Text block:
As a marketing powerhouse, Amani Duncan spent nearly two decades delivering superstar promotional success for some of the most influential artists in rock and pop.
We’re talking Jay-Z, Janet Jackson, The Rolling Stones, Lenny Kravitz, Bon Jovi, Joss Stone, Gorillaz and more.
During her tenure at labels like Def Jam and Capitol Music Group, Duncan’s bold and innovative approach to music marketing included groundbreaking partnerships with consumer brands like myspace, Champion apparel, Chase, Southwest Airlines and the NFL, among others.
She walked out the record label door and into a plum position as Chief Marketing Officer for Sean Combs Enterprises (Yes, THAT Puff Daddy), spearheading the marketing for all of his products and brands.
So what is she doing at Martin Guitars as their new VP of brand marketing? That’s what I set out to uncover in this fascinating conversation with one of the most dynamic marketing professionals in our industry today. Check it out.
GUITAR WORLD: What made you want to jump into the music industry in the first place? Are you a musician?
Oh, gosh. I fell into it by complete fluke. I’m from Los Angeles. I graduated college with a political science degree and was on the way to law school and had an “Aha!” moment, but it wasn’t a clear “Aha!” moment, because I didn’t know what to do. I just knew I didn’t want to go to law school.
It was a really difficult time in my life, because it was the first time I was allowing myself to think of something other than just going to law school and being a lawyer. So literally, one day as I’m lying on my mom’s couch, I said, “I like music. I’m going to work in the music business.”
This is a true story. I got the Yellow Pages and was looking at record companies and came across Def Jam. They had an office in LA, and I literally cold called them. It just so happened that the vice president of A&R picked up the phone. She was very rushed and hurried. And I went into my, “I’m a recent graduate. Are you looking for an intern?” She’s like, “Just show up tomorrow,” and hung up the phone. And I was like, “Did I just get an internship? I think I did?”

Data block:
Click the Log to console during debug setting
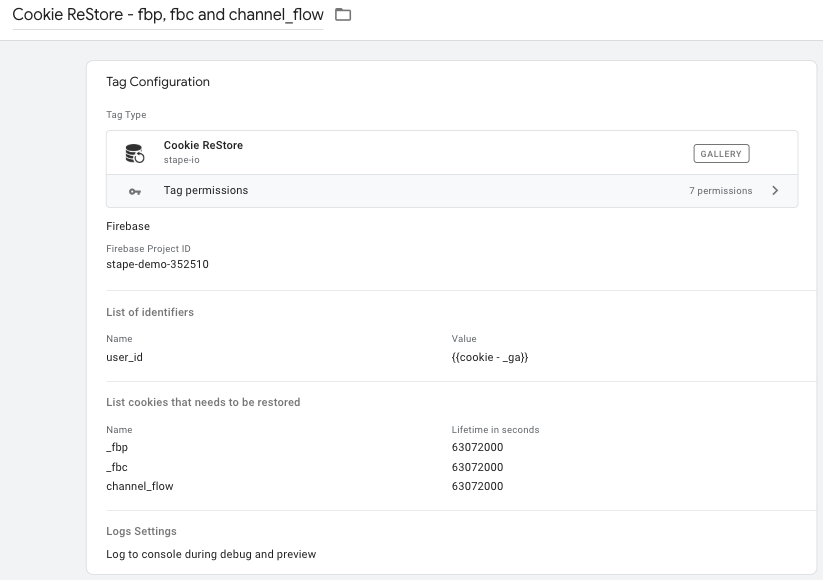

Written tasks:
a - According to the interview with Amani Duncan, what degree did she graduate from college with?
b - Continue the interview with Amani Duncan from its last sentence.

Responses per task:
a - A political science degree.

b -
And I showed up, and I worked. I had no clue what I was doing. I worked for three months for free. My parents were just beating my back, like “What are you doing? What’s this music industry?” And I was always told I wasn’t going to get hired, you know, they said, “We don’t have a position for you.” And I was like, “You know what, it doesn’t matter, I just want to learn.”
And when the three months came up, I had to find a gig, and they offered me a job. It was for the Office Manager. I was like, “I don’t want that, but I’ll take it.” And then a couple months after that, they offered me a position in New York. Literally, on a Friday they called me, and said, “Okay, kid, are you ready?” Because I had been bugging them for months. I would call everyday, like “I need to be in New York! I need to be in New York! I need to be where the action’s at!” Because the LA office was just a tiny, little satellite office. And they were like, “Oh my god, this girl is a crazy stalker.” But when a position came up, they thought of me.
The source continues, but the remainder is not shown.